WHAT THIS TASK INVOLVES:
Copy the records below word for word, from the first line through the line containing "click(336, 271)", including both of those lines.

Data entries
● ● ● ● ●
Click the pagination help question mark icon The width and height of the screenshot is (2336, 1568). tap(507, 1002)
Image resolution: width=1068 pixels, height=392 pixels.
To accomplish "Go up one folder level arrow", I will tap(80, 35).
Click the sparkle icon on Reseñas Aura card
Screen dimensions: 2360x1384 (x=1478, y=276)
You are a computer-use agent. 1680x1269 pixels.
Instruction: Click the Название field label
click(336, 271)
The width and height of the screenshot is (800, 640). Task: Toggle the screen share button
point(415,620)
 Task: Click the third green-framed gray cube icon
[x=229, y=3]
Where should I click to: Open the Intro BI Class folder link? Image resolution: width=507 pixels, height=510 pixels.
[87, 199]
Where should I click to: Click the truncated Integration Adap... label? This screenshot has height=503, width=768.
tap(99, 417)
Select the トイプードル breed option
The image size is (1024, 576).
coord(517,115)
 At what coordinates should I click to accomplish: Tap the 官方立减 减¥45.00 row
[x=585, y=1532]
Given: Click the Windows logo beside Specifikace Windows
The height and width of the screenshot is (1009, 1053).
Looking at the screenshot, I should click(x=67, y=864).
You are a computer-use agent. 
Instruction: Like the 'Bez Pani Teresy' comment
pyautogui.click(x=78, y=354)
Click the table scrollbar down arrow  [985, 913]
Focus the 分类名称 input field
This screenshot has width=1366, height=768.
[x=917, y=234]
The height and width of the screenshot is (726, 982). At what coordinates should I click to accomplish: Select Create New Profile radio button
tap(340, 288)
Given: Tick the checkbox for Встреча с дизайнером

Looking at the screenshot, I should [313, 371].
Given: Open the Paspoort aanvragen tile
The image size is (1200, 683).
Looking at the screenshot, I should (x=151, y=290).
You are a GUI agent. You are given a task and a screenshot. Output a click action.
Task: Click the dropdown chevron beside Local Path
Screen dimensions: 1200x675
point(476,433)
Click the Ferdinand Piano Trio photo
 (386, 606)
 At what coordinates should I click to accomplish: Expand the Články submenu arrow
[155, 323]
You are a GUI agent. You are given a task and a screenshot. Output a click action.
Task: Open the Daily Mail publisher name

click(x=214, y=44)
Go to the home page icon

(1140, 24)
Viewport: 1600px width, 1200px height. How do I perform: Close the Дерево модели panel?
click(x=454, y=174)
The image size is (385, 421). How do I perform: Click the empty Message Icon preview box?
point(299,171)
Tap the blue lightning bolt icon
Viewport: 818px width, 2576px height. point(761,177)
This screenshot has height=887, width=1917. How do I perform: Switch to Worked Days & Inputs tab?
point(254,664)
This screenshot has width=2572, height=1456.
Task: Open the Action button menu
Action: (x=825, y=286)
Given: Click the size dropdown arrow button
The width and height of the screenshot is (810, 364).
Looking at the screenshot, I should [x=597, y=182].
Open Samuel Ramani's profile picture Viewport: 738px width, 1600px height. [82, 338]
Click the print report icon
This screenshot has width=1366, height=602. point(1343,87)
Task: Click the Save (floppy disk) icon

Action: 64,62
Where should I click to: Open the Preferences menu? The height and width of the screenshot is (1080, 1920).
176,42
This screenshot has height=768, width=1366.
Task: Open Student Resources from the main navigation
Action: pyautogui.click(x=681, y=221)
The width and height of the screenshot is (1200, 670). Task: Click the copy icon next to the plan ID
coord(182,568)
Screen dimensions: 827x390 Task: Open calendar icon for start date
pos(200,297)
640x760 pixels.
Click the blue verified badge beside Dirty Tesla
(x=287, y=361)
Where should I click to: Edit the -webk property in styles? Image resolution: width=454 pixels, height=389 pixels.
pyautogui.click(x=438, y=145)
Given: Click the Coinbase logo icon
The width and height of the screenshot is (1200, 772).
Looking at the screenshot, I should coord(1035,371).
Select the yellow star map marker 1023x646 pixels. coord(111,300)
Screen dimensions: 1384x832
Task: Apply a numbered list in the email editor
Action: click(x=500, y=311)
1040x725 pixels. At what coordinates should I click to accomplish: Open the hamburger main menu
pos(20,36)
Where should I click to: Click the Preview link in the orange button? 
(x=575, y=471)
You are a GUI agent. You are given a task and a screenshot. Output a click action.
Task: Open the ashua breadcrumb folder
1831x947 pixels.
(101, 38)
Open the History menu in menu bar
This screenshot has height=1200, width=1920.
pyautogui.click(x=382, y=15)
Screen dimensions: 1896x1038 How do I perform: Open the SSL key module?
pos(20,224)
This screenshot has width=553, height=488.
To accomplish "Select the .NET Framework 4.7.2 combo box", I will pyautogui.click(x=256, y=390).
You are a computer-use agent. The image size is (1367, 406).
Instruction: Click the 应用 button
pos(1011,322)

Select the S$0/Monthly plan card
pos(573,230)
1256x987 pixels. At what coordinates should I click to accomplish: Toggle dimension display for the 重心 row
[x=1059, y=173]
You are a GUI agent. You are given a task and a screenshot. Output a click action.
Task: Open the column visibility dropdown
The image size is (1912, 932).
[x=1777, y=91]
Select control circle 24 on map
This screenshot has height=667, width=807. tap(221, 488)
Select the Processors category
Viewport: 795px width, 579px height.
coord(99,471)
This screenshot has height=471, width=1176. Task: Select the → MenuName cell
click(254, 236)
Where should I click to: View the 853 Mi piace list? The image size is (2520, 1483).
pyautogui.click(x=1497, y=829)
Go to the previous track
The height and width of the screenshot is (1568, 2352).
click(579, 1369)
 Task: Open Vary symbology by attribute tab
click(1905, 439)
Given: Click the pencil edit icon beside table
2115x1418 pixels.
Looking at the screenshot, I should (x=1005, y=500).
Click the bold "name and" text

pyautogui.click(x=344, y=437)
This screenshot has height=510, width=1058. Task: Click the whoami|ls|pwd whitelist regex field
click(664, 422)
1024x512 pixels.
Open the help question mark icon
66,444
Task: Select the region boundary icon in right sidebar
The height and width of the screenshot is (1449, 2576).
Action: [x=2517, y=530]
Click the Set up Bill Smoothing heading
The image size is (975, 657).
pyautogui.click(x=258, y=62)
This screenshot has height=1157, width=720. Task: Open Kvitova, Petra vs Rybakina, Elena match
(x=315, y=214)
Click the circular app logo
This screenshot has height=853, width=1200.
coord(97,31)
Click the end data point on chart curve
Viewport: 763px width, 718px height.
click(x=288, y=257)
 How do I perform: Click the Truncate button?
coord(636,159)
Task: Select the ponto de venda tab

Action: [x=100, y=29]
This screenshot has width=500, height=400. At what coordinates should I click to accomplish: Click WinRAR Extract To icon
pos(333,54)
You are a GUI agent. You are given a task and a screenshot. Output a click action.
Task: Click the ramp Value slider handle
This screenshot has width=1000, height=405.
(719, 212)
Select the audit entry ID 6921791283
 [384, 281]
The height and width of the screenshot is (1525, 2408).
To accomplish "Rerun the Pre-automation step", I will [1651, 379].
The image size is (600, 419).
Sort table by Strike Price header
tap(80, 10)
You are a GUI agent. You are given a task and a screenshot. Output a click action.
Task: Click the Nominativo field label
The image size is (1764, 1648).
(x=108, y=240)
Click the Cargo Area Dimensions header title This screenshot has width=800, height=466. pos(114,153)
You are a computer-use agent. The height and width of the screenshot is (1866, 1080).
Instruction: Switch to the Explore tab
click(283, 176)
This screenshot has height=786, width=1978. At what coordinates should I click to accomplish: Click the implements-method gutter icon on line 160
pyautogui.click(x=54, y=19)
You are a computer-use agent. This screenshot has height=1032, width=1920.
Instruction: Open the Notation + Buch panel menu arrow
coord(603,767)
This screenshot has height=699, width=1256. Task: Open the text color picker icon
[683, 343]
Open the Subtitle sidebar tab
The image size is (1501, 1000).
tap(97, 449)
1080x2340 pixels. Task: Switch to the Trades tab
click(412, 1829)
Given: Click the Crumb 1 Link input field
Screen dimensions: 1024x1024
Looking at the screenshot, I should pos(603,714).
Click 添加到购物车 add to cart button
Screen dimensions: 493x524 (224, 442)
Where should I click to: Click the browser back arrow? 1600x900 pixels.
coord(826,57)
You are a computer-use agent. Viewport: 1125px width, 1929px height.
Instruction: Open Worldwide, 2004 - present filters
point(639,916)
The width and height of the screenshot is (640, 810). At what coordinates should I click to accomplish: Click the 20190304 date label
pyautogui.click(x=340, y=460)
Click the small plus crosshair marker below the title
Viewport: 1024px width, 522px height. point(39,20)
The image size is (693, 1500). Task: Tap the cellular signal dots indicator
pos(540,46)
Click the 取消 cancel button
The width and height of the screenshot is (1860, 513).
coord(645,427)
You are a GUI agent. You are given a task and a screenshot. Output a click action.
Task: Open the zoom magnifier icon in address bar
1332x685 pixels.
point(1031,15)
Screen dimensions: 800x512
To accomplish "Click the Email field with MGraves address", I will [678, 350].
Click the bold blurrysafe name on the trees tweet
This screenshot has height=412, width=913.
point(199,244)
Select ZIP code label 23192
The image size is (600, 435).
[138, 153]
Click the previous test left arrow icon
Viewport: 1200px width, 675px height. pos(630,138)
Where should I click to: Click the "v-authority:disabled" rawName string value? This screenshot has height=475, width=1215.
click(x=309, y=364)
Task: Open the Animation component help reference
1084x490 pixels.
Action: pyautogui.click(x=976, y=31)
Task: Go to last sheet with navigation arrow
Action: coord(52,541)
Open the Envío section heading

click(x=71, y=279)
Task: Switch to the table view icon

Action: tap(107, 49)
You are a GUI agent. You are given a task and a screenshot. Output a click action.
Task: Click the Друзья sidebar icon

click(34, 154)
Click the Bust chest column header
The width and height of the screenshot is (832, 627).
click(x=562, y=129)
● ● ● ● ●
ANSWER:
Click the pagination help question mark icon The width and height of the screenshot is (2336, 1568). tap(507, 1002)
Image resolution: width=1068 pixels, height=392 pixels.
To accomplish "Go up one folder level arrow", I will tap(80, 35).
Click the sparkle icon on Reseñas Aura card
Screen dimensions: 2360x1384 (x=1478, y=276)
You are a computer-use agent. 1680x1269 pixels.
Instruction: Click the Название field label
click(336, 271)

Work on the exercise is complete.